PROBLEM STATEMENT
The required output is the stretch from the line containing "Switch to the Transient tab" through the line containing "Task: Select the number 2 badge" in the records below, unaltered and with no pictures.

Stored items from a collection
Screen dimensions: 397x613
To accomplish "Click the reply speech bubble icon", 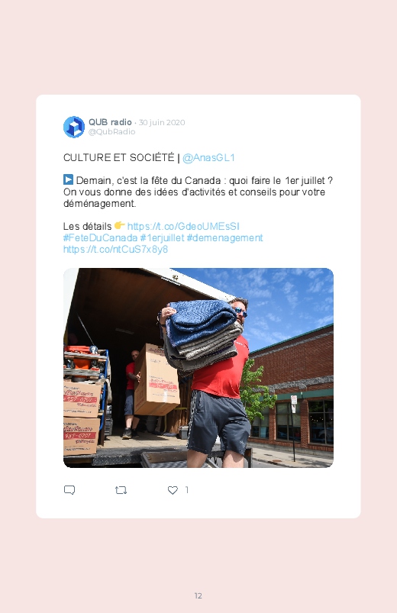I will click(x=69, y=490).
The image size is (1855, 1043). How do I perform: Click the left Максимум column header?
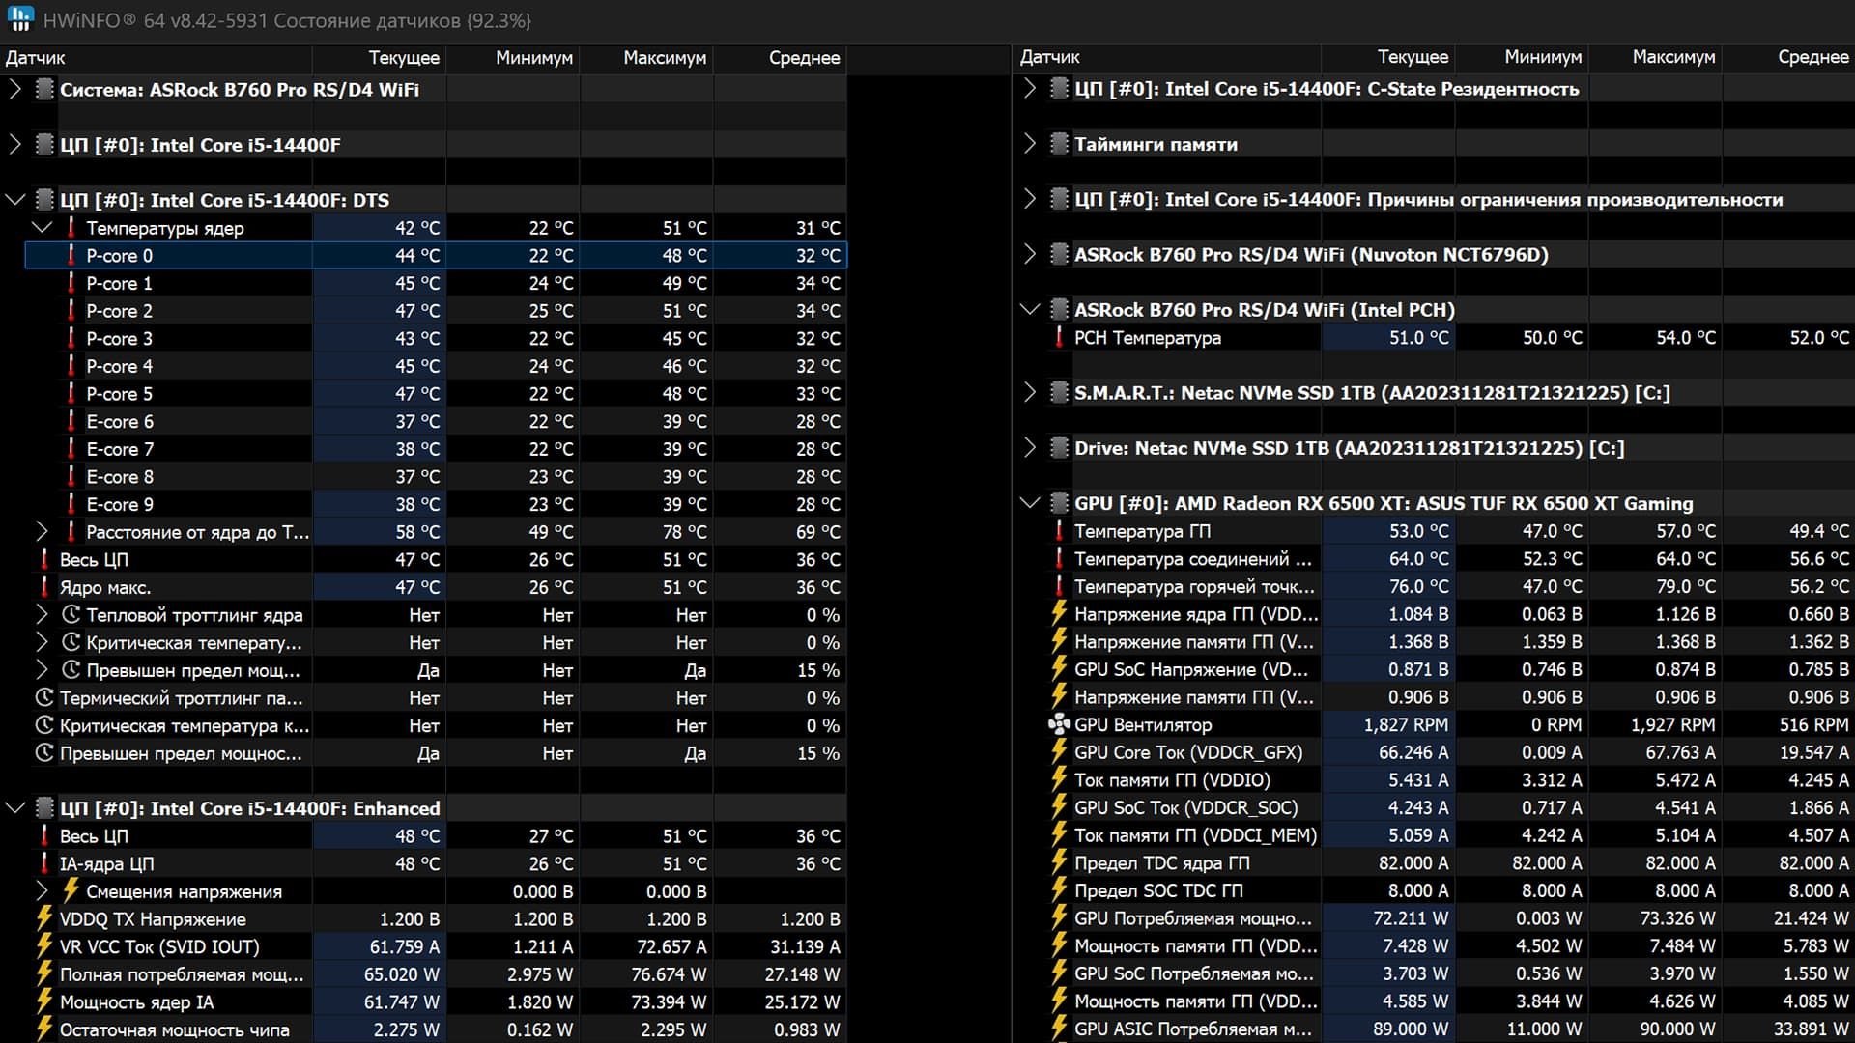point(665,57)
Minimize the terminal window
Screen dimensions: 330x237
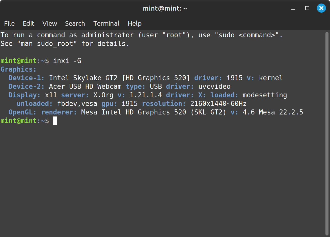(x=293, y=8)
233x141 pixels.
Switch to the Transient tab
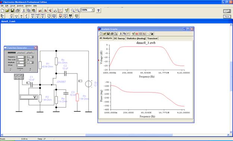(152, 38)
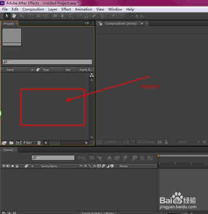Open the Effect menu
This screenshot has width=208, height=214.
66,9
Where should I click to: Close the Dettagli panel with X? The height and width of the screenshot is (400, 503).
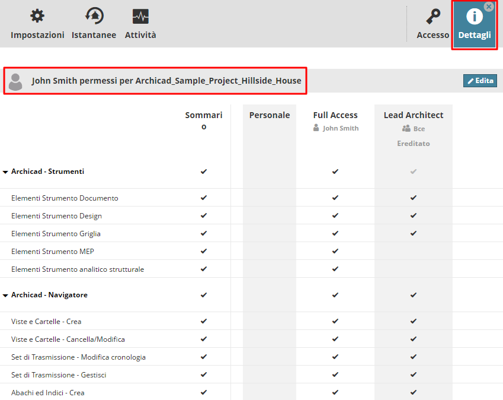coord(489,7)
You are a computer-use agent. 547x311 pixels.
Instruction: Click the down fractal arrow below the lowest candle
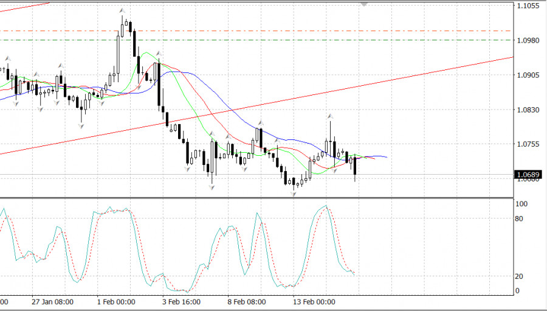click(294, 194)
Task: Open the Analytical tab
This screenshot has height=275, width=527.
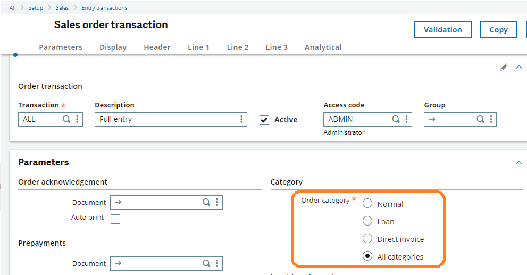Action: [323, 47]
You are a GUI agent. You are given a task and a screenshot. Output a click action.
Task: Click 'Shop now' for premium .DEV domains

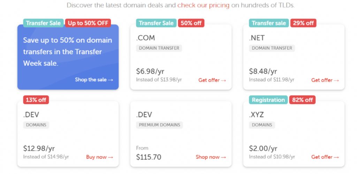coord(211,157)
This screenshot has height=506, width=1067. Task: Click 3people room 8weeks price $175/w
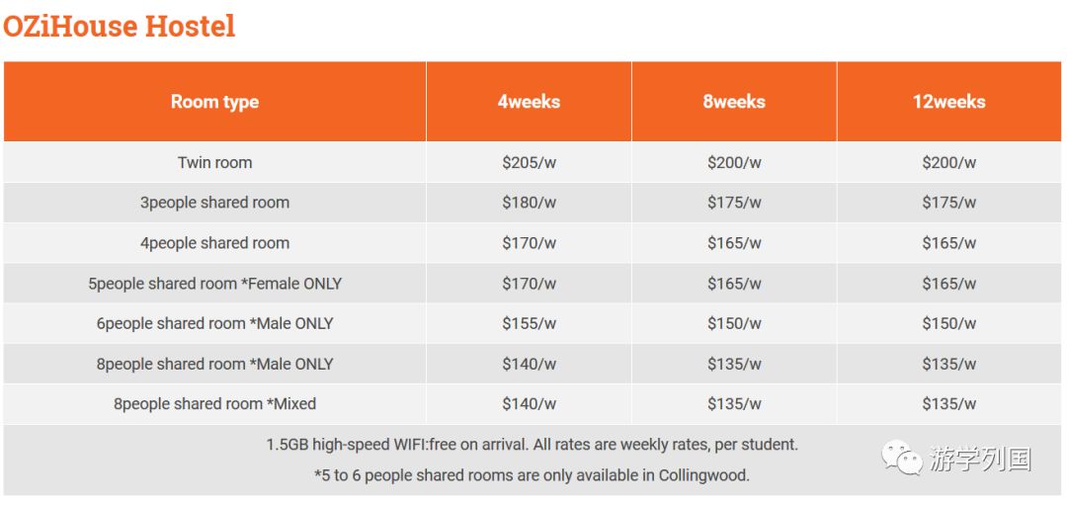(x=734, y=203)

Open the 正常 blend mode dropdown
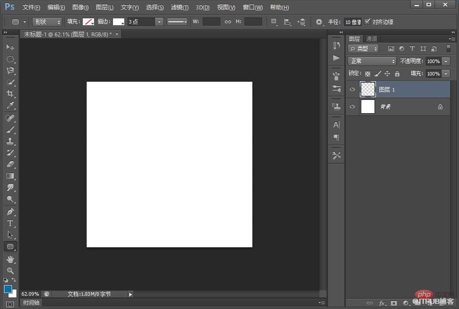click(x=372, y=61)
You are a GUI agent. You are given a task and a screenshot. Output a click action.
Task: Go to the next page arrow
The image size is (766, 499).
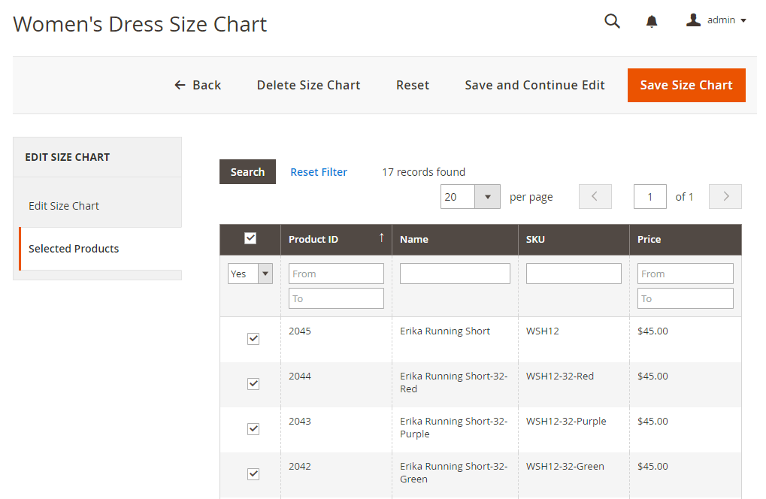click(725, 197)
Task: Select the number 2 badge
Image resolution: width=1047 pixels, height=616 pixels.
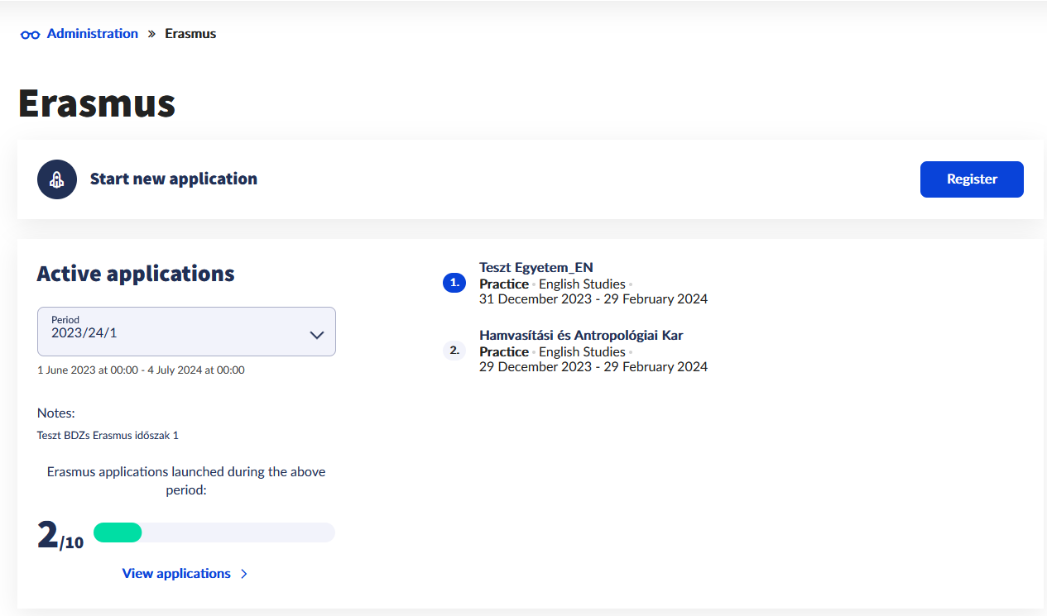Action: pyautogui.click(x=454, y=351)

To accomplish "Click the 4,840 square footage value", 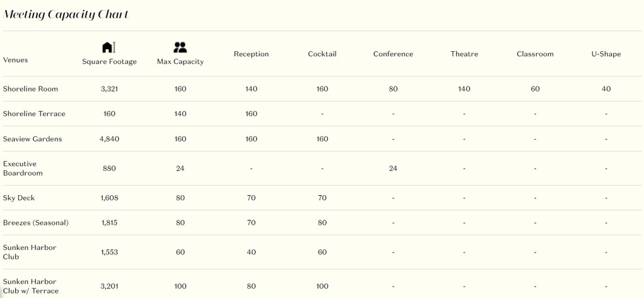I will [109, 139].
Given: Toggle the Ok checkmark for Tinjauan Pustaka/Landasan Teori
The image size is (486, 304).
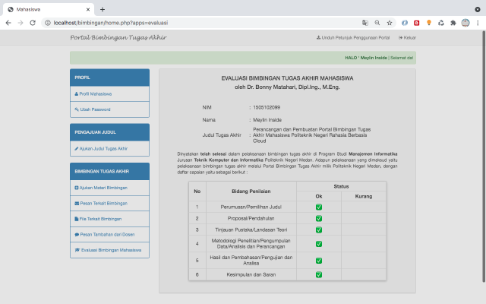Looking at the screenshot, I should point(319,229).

EXERCISE ANSWER
Switch to the Transient tab
(152, 38)
Open the Effect menu
This screenshot has width=208, height=214.
66,9
Where should I click to: Close the Dettagli panel with X? The height and width of the screenshot is (400, 503).
coord(489,7)
You are a computer-use agent. 547x311 pixels.
Instruction: Click the down fractal arrow below the lowest candle
click(294, 194)
Task: Open the Analytical tab
This screenshot has height=275, width=527.
Action: [323, 47]
You are a GUI agent. You are given a task and a screenshot. Output a click action.
Task: Click 'Shop now' for premium .DEV domains

coord(211,157)
This screenshot has height=506, width=1067. Task: Click 3people room 8weeks price $175/w
(x=734, y=203)

Open the 正常 blend mode dropdown
click(x=372, y=61)
You are a GUI agent. You are given a task and a screenshot. Output a click action.
Task: Go to the next page arrow
The image size is (766, 499).
click(725, 197)
Task: Select the number 2 badge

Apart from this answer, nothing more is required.